8th Premier of New Brunswick
- In office July 17, 1896 – October 29, 1897
- Monarch: Victoria
- Lieutenant Governor: John James Fraser Abner Reid McClelan
- Preceded by: Andrew George Blair
- Succeeded by: Henry Emmerson

MLA for Charlotte
- In office June 14, 1882 – December 15, 1897 Serving with John McAdam, James E. Lynott, William Douglas, George F. Hill, James Russell, George F. Hibbard, James O'Brien
- Preceded by: Thomas Cottrell
- Succeeded by: John Dewolfe Chipman

Personal details
- Born: March 16, 1843 Scotch Settlement, York County, New Brunswick, British North America
- Died: December 15, 1897 (aged 54) St. Stephen, New Brunswick, Canada
- Resting place: St. Stephen Rural Cemetery
- Party: Liberal
- Spouse: Mary Anne Ryder ​(m. 1873)​
- Children: 1 daughter
- Alma mater: Fredericton Collegiate School, University of New Brunswick
- Occupation: Lawyer and schoolteacher
- Profession: Politician

= James Mitchell (Canadian politician) =

Canadian politician

James Mitchell (March 16, 1843 - December 15, 1897) was a politician in the Province of New Brunswick, Canada.

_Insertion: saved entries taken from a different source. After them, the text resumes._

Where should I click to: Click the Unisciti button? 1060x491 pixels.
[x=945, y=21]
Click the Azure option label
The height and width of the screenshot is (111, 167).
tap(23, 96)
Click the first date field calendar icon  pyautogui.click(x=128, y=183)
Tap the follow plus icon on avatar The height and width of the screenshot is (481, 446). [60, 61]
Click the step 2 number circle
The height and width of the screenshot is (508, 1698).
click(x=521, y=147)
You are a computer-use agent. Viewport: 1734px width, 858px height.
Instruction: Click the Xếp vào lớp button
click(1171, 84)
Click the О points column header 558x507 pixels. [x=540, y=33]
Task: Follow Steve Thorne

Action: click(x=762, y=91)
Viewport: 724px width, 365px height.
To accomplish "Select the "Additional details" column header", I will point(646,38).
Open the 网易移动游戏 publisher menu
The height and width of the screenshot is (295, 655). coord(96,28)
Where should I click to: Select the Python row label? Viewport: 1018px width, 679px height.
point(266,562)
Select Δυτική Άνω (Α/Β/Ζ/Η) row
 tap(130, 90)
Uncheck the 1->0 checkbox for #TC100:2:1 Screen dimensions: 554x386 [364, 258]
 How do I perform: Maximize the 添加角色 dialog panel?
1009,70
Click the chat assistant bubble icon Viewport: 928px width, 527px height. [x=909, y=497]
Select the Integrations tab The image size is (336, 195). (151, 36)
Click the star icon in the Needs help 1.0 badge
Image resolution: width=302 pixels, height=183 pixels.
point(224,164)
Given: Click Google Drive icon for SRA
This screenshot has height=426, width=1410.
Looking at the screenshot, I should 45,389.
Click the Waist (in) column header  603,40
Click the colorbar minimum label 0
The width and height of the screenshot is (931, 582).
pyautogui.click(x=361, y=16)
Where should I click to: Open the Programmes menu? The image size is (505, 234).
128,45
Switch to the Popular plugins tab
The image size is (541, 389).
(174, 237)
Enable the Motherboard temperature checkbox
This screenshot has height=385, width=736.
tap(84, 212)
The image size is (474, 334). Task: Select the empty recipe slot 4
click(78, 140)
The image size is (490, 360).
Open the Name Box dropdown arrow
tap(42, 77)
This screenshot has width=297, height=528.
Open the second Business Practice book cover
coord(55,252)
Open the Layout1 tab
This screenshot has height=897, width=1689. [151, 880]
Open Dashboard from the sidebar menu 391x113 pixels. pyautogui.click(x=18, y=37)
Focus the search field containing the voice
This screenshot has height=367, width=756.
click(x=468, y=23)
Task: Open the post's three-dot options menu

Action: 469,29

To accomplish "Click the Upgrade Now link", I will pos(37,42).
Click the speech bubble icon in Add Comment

Prior to entering politics, Mitchell was a schoolteacher and a prominent lawyer in St. Stephen, New Brunswick.

In 1882 he was elected to the provincial legislature as a Liberal MLA. Appointed to the Executive Council, he served as Surveyor-General, Commissioner of Agriculture, Receiver-General and Provincial Secretary.

Mitchell became the eighth premier of New Brunswick in 1896 but resigned in 1897 due to ill health and died shortly thereafter.

Mitchell is buried in the St. Stephen Rural Cemetery in St. Stephen, with his wife Mary Ann (Ryder) and 2-year-old daughter, Christine.